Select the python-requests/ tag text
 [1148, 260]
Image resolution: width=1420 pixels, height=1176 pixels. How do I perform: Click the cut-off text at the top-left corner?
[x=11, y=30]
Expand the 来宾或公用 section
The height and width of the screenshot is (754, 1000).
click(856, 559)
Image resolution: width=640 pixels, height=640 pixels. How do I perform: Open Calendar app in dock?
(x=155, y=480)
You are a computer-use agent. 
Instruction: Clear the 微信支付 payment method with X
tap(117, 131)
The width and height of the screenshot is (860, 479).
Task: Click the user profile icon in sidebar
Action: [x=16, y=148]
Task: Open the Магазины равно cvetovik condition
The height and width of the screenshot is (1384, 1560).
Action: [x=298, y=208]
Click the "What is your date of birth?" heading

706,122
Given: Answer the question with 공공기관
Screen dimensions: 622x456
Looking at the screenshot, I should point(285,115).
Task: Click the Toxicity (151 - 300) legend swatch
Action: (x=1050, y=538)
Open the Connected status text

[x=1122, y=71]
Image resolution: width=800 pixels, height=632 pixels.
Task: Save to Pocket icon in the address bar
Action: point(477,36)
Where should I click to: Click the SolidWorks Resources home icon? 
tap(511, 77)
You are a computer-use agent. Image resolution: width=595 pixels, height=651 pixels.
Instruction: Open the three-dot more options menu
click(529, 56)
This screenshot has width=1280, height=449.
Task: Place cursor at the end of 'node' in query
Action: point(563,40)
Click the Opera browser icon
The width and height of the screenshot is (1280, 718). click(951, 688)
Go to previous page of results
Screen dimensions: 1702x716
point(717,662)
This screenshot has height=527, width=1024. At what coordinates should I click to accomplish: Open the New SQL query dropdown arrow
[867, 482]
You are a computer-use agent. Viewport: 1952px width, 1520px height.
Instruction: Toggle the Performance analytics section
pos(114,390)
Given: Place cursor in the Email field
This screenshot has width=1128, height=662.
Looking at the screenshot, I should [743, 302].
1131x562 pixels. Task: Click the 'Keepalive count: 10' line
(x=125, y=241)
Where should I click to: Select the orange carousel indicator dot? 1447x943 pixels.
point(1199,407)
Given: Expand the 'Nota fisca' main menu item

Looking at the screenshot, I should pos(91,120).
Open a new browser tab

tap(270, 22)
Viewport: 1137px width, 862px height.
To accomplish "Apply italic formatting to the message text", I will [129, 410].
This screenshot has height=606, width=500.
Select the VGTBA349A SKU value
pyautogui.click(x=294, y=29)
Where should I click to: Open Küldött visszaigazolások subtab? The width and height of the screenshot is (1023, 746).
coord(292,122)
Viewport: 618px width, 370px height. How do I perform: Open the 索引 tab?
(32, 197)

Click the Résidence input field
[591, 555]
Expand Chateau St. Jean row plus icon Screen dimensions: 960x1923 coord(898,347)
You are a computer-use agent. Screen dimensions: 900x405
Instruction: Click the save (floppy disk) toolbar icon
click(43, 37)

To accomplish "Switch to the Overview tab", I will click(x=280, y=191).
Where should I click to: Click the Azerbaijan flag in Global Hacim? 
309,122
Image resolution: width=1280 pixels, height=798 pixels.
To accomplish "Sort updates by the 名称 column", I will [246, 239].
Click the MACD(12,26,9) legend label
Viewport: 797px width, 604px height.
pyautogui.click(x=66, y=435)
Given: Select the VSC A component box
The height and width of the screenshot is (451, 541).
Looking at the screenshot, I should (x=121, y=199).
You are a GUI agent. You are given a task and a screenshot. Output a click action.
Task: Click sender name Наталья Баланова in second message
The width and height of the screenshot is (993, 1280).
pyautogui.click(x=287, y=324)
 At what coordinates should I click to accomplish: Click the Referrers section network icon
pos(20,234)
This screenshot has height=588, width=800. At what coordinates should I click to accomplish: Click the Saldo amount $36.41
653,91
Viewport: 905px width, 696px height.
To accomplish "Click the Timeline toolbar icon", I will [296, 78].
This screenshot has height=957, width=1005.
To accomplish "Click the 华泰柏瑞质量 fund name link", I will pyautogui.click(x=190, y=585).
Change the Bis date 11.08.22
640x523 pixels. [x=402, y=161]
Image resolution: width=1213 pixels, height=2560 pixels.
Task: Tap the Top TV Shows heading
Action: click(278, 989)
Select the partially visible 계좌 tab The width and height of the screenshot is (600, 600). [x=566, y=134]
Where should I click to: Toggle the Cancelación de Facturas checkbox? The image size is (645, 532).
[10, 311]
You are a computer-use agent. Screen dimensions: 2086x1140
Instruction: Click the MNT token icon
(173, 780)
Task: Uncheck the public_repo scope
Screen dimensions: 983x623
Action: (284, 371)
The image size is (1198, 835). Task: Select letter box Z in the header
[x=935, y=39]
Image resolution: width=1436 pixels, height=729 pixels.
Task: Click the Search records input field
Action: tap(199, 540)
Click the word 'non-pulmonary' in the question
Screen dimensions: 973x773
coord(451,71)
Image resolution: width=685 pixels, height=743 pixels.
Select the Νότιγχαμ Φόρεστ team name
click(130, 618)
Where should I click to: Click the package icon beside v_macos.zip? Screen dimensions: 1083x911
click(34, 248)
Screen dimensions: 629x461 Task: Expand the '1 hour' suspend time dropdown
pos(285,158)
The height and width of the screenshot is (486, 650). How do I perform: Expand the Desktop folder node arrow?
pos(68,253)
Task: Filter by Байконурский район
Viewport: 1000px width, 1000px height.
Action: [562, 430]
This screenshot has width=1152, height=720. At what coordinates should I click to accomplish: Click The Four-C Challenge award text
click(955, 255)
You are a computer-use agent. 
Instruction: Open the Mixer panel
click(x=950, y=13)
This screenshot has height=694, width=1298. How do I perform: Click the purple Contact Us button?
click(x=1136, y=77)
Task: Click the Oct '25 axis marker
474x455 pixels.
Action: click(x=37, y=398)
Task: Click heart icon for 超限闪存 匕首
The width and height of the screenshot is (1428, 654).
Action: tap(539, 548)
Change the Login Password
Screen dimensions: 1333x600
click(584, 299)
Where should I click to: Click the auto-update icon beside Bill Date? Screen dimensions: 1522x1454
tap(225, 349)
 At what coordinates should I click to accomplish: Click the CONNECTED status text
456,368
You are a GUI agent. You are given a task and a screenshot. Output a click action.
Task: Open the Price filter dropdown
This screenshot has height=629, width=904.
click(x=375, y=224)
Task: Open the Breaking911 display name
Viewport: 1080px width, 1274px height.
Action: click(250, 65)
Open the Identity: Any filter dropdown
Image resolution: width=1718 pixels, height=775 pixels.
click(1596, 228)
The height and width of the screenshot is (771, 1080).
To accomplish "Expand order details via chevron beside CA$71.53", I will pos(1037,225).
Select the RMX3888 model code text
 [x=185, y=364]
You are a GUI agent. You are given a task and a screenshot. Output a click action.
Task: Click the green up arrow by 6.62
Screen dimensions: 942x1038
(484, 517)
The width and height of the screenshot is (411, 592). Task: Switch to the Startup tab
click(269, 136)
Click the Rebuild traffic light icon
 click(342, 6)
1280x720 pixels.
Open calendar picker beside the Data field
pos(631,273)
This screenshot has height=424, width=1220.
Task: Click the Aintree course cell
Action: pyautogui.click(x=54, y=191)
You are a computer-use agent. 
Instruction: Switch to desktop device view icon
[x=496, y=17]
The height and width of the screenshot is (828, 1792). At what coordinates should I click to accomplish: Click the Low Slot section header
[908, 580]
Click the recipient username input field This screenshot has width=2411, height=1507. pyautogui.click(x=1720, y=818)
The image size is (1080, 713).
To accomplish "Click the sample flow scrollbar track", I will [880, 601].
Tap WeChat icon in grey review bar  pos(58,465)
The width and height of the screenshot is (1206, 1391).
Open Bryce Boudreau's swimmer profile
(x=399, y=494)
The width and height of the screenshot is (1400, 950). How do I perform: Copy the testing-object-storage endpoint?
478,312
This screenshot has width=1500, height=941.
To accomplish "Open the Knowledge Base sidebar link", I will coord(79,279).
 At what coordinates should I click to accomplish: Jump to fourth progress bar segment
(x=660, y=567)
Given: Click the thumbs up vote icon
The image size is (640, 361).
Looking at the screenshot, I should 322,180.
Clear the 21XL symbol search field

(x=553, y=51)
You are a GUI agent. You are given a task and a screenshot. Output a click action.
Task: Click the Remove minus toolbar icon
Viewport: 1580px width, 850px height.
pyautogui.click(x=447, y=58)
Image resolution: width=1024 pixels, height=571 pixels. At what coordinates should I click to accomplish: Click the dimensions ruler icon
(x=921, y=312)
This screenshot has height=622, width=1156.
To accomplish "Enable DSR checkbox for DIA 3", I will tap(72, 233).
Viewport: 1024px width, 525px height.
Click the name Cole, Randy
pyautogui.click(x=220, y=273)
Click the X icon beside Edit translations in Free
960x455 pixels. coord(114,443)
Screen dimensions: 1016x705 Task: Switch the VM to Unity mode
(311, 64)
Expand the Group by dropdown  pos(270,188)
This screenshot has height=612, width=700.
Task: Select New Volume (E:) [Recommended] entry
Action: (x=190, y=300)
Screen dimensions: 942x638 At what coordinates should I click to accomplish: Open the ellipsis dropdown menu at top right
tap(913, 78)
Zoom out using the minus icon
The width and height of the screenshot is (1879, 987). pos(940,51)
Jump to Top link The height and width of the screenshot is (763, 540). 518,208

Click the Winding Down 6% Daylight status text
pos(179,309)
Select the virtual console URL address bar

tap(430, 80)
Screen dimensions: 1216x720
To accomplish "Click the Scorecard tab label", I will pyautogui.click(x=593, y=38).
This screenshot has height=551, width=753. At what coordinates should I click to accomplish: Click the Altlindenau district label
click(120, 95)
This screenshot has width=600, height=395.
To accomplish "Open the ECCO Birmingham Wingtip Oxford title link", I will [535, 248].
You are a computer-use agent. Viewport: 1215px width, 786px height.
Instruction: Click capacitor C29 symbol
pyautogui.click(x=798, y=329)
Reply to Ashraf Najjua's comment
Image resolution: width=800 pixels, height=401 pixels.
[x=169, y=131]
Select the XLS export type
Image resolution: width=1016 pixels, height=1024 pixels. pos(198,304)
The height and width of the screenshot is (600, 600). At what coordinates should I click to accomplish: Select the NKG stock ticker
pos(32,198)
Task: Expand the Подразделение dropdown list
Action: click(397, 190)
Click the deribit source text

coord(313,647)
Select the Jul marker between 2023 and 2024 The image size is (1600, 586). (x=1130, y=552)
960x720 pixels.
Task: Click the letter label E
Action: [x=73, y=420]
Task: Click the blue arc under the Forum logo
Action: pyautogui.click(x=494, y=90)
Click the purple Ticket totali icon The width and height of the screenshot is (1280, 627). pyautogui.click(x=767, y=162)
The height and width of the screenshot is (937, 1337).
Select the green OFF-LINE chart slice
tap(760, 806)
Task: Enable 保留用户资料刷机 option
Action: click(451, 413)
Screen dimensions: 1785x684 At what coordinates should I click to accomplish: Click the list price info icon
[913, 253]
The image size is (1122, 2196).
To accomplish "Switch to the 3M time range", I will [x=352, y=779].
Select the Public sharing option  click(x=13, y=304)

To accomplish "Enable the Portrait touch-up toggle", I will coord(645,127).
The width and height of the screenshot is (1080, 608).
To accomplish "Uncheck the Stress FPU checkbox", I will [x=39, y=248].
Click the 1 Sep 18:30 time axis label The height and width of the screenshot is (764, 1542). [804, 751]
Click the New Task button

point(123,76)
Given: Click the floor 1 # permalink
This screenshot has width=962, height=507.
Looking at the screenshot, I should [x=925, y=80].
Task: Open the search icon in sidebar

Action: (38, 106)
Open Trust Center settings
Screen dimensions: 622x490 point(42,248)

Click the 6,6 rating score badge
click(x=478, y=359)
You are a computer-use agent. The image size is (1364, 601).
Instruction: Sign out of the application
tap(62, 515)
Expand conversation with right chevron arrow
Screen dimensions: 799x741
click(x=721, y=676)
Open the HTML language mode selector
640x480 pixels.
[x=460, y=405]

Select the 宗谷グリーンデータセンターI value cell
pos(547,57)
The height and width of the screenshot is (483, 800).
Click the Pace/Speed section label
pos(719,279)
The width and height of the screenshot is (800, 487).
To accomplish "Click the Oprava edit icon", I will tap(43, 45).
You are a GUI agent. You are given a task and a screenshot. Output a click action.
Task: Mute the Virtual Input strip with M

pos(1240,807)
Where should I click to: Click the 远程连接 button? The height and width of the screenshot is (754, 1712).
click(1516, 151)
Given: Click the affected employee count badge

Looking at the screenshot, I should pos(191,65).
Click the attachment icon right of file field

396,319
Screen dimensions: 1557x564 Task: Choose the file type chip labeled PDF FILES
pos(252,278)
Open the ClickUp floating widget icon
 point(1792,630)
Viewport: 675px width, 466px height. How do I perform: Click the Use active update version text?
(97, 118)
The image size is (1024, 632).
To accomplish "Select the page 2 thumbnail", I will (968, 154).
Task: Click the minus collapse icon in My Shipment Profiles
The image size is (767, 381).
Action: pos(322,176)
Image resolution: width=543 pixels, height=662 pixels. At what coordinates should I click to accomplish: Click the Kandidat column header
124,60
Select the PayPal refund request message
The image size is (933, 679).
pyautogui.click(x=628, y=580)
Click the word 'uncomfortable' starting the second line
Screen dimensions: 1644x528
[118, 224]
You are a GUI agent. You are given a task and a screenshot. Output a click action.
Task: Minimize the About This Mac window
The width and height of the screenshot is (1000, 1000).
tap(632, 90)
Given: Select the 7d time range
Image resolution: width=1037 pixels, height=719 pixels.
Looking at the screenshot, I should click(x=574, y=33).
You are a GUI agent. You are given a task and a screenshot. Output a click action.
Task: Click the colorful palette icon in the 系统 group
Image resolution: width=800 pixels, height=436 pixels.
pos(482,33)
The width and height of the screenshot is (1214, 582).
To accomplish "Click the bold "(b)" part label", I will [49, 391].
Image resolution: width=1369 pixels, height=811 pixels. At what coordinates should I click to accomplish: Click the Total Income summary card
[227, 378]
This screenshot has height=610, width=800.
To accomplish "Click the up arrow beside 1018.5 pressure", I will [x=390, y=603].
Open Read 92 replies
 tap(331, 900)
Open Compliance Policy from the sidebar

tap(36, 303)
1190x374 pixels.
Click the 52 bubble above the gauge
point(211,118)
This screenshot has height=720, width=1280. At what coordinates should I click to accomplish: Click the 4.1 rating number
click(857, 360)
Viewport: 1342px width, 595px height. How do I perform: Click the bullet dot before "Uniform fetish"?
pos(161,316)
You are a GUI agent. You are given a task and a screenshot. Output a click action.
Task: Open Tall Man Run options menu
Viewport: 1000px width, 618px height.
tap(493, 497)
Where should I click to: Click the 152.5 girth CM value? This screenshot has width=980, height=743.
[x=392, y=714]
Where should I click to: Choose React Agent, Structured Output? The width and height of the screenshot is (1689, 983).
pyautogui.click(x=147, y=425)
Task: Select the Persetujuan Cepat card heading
# # # # #
- [TASK BRIEF]:
There is a run of lines above from the one with "Open the Connected status text" to the one with "You are a computer-use agent. Image"; print exactly that run, both ends included, and nothing else.

- [SOLUTION]:
Open the Connected status text

[x=1122, y=71]
Image resolution: width=800 pixels, height=632 pixels.
Task: Save to Pocket icon in the address bar
Action: point(477,36)
Where should I click to: Click the SolidWorks Resources home icon? 
tap(511, 77)
You are a computer-use agent. Image resolution: width=595 pixels, height=651 pixels.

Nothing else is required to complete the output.